Requisitos:
- 1) Devolve, do texto sobre os tuk-tuk em Lisboa, o trecho que vai de "O Cristo Rei" até "de D. João.".
- 2) Segundo o texto sobre os tuk-tuk em Lisboa, que entidade emite a licença que permite às empresas de tuk-tuk operarem?

Página:
A Ponte 25 de Abril chama-se assim porque foi inaugurada nesse dia de revolução.
O Cristo Rei é mais pequeno do que o do Rio, porque não tivemos dinheiro para fazer um maior.
[No Rossio, cujo nome oficial é Praça D. Pedro IV] O tipo a cavalo na praça foi o quarto rei de Portugal.
A bem da verdade, digamos que o motorista Rui não deu nenhuma informação deste género, mas cometeu mais uma imprecisão histórica além da relativa ao dia do terramoto. Junto ao Miradouro da Senhora do Monte, apontou para uma cúpula na colina oposta e disse: “A basílica da Estrela foi feita com as pedras que sobraram de Mafra pelo D. João V”. O convento de Mafra, mandado erguer pelo rei Magnânimo, é da primeira metade do século XVIII, enquanto a Estrela é já do fim do século. Mesmo que algumas pedras tenham viajado da zona saloia para Lisboa na altura, a basílica foi ideia de D. Maria I, neta de D. João.

“Nós não podemos fazer absolutamente nada”, queixa-se Paulo Cosme, porque até agora, em Lisboa, não há regulamentação para esta oferta em nenhuma vertente: não há regras sobre circuitos e locais de paragem, não há normas sobre zonas de interdição, não há diretivas sobre ruído e poluição e também não estão definidos os requisitos mínimos para conduzir um tuk-tuk. Em alguns anúncios de emprego disponíveis na internet, o que se pede aos candidatos a motoristas é que tenham o 12º ano, carta de condução categoria B e saibam falar inglês. “Conhecimentos de francês, alemão ou Espanhol serão altamente valorizados”, lê-se em várias propostas.

Quem emite a licença que permite às empresas de tuk-tuk operarem é o Turismo de Portugal. O Observador está há semanas a tentar perceber junto desta entidade em que consiste o processo, quantos veículos existem atualmente em Lisboa, quais os requisitos para se ser condutor e se há algum tipo de fiscalização a esta atividade. O Turismo de Portugal ainda não respondeu.

Extrato de dados:
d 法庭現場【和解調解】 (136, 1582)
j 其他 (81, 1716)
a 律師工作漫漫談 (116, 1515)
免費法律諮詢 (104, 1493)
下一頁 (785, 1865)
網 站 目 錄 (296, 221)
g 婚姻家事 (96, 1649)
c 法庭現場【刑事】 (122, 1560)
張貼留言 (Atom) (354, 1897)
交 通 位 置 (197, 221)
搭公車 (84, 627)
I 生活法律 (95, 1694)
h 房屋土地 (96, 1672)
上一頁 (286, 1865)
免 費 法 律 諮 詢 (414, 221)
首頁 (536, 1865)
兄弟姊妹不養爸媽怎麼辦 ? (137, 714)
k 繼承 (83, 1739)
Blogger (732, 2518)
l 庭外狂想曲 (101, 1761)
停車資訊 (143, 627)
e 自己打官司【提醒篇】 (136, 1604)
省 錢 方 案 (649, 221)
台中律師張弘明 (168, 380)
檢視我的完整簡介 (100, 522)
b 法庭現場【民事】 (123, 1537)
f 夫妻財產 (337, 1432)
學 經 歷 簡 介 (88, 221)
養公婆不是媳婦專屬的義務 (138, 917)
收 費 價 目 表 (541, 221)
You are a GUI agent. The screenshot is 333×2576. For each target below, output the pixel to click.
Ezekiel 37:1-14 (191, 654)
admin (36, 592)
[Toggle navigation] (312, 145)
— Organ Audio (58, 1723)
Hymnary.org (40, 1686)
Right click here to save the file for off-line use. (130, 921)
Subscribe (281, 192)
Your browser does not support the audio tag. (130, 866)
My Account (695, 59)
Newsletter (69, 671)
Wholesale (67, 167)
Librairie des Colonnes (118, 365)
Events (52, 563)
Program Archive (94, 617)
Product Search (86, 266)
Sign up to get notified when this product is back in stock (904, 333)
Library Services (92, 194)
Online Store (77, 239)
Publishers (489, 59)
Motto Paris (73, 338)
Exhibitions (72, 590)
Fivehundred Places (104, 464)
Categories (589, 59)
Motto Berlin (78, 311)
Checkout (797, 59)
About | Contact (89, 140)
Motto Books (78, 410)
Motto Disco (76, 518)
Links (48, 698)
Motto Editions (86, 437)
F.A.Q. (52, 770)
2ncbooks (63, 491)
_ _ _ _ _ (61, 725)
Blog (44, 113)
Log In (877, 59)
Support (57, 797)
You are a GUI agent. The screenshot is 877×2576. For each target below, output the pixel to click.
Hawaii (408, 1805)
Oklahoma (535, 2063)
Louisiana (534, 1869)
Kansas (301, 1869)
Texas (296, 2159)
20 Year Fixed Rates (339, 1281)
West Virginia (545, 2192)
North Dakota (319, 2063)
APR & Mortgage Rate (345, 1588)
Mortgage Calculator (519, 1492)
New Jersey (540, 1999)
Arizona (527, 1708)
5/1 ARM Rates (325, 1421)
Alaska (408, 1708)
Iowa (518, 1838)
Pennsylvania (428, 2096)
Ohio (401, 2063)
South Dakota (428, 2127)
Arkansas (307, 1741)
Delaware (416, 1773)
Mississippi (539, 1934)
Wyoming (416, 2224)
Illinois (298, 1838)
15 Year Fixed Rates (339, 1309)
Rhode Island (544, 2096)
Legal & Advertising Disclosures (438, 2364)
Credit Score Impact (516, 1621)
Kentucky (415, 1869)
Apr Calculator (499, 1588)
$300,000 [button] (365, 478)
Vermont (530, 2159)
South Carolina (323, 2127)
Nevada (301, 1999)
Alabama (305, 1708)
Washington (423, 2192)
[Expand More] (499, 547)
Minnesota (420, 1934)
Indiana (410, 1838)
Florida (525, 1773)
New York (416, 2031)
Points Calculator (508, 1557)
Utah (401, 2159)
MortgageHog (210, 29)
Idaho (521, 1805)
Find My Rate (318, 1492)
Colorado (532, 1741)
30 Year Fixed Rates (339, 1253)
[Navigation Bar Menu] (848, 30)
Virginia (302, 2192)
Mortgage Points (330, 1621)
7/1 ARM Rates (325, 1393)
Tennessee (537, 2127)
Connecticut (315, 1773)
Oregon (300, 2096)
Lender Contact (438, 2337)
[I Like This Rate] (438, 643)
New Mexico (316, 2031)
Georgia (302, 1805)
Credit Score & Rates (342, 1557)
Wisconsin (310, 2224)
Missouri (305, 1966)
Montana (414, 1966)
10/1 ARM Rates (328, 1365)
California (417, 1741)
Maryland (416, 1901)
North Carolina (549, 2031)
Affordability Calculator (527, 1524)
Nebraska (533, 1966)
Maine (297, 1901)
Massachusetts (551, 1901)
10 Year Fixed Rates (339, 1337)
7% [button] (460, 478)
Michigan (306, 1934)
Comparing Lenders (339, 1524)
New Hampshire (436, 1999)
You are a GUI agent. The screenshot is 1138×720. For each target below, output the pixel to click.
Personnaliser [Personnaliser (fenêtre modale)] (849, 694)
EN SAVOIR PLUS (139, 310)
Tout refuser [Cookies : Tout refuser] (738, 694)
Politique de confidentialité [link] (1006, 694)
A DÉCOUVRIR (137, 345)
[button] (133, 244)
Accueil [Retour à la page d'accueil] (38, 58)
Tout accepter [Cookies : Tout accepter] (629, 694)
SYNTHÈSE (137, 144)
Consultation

Respostas por tarefa:
- 1)
O Cristo Rei é mais pequeno do que o do Rio, porque não tivemos dinheiro para fazer um maior.
[No Rossio, cujo nome oficial é Praça D. Pedro IV] O tipo a cavalo na praça foi o quarto rei de Portugal.
A bem da verdade, digamos que o motorista Rui não deu nenhuma informação deste género, mas cometeu mais uma imprecisão histórica além da relativa ao dia do terramoto. Junto ao Miradouro da Senhora do Monte, apontou para uma cúpula na colina oposta e disse: “A basílica da Estrela foi feita com as pedras que sobraram de Mafra pelo D. João V”. O convento de Mafra, mandado erguer pelo rei Magnânimo, é da primeira metade do século XVIII, enquanto a Estrela é já do fim do século. Mesmo que algumas pedras tenham viajado da zona saloia para Lisboa na altura, a basílica foi ideia de D. Maria I, neta de D. João.

- 2) O Turismo de Portugal.